*TEXTE À LIRE:*
La vacuna, une innovation cubaine : immunothérapie du cancer, essais cliniques et soins primaires aux marges de la globalisation
Soutenance de thèse de doctorat en santé et sciences sociales de Nils Graber
26 septembre 2019, 13h
EHESS, salle 2, 105 boulevard Raspail, 75006 Paris
Jury
- Maurice Cassier, directeur de recherche, CNRS
- Arachu Castro, professeure, université de Tulane (rapportrice)
- Pierre-Benoît Joly, directeur de recherche, Inra (rapporteur)
- Jean-Paul Gaudillière, directeur de recherche, EHESS, Inserm
- Ilana Löwy, directrice de recherche émérite, Inserm (directrice de thèse)
- Anne Marie Moulin, directrice de recherche émérite, CNRS
Résumé
Depuis son émergence dans les années 1980, l’industrie des biotechnologies de Cuba développe des médicaments destinés à la fois à être exportés et à alimenter le système de santé national. Parmi les projets d’innovation, l’immunothérapie du cancer détient une place centrale. Ce domaine de la thérapie anticancéreuse est centré sur la mobilisation des mécanismes immunologiques pour tenter de détruire ou d’endiguer la tumeur. Depuis 2010, plusieurs traitements sont rendus accessibles à large échelle dans le pays par la mise en œuvre d’essais cliniques étendus aux centres de santé primaire, les polycliniques, où travaillent notamment des médecins généralistes. Outre la politique d’accès, l’objectif de cette intervention est d’évaluer la transformation du cancer (avancé) en une maladie chronique. Il s’agit d’un dispositif tout à fait inédit. Sur le plan international, si l’immunothérapie du cancer figure aussi parmi les domaines les plus à la pointe de l’oncologie, il s’agit de traitements particulièrement chers, dont l’accès, réservé au niveau hospitalier, se heurte à des problèmes de financement. Associant observations ethnographiques et études des réseaux de collaboration, ce travail explore le processus d’innovation en immunothérapie du cancer à Cuba dans la tentative de conciliation de la politique industrielle et des objectifs de santé publique. En mobilisant le terme local de vacuna employé pour se référer à ce type de traitement, il s’agit d’interroger la spécificité épistémique et les multiples compréhensions de l’immunothérapie du cancer, entre chercheurs industriels, oncologues et professionnels de la santé primaire. La vacuna prend forme au travers de pratiques, ancrées dans les institutions publiques, visant constamment à concilier des dimensions en tension, entre objectifs économiques et de santé publique, biomédecine et soins primaires, entre suivi des normes globales et prise en compte des particularités locales, ce qui est source d’innovations multiples et modulables, susceptibles de circuler dans les pays du Sud et du Nord.

*DONNÉES RÉPERTORIÉES:*
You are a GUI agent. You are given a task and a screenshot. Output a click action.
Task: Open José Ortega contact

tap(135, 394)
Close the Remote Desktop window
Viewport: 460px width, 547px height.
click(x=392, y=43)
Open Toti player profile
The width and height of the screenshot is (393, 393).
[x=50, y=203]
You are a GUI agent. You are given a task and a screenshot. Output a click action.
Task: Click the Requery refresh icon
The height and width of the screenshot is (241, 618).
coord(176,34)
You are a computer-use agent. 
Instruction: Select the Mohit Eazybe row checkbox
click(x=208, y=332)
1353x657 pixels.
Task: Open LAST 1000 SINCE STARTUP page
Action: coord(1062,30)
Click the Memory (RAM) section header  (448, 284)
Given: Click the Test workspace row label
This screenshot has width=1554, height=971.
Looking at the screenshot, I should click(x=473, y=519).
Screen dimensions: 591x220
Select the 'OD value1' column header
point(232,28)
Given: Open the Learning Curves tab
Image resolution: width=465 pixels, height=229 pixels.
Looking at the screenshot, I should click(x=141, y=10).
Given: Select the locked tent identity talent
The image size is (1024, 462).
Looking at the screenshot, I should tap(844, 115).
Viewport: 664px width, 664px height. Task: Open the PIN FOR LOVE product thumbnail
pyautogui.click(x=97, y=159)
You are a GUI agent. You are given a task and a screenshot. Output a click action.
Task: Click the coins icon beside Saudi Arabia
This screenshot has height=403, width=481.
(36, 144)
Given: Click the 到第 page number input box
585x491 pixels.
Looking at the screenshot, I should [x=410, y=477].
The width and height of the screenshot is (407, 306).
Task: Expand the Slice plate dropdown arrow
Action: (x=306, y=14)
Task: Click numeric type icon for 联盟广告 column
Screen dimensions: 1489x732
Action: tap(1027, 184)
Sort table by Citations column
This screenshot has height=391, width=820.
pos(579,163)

*OBJECTIF DE L'EXERCICE:*
Recopiez le passage du texte sur l'immunothérapie du cancer à Cuba depuis « La vacuna, une » jusqu'à « de Tulane (rapportrice) » inclus. Les données n'interviennent pas dans cet exercice.

*RÉSULTAT:*
La vacuna, une innovation cubaine : immunothérapie du cancer, essais cliniques et soins primaires aux marges de la globalisation
Soutenance de thèse de doctorat en santé et sciences sociales de Nils Graber
26 septembre 2019, 13h
EHESS, salle 2, 105 boulevard Raspail, 75006 Paris
Jury
- Maurice Cassier, directeur de recherche, CNRS
- Arachu Castro, professeure, université de Tulane (rapportrice)